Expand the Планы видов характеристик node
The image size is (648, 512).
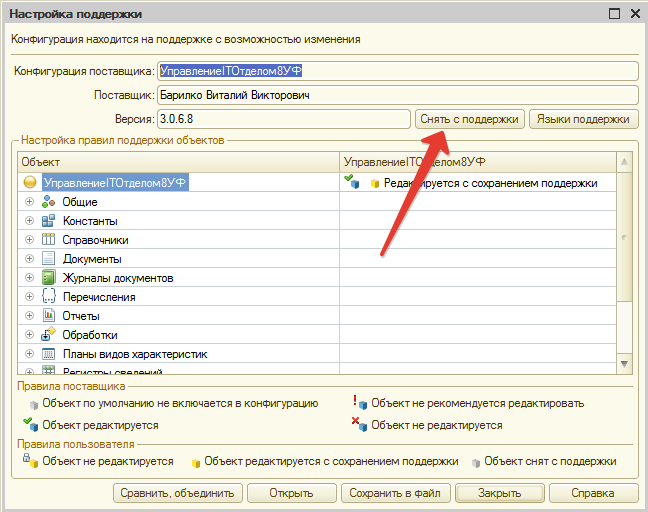click(29, 354)
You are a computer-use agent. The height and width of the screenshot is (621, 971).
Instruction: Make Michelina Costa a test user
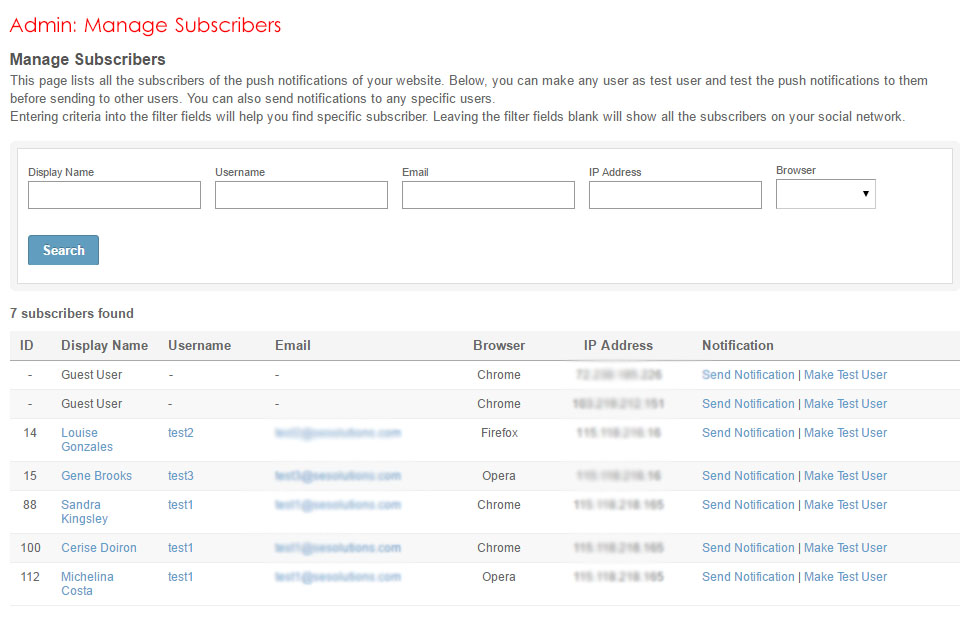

____________

# Assignment:
Write the material out again word for word and omit any images.

# Finished exercise:
Expand the Планы видов характеристик node
The image size is (648, 512).
click(29, 354)
You are a computer-use agent. The height and width of the screenshot is (621, 971).
Instruction: Make Michelina Costa a test user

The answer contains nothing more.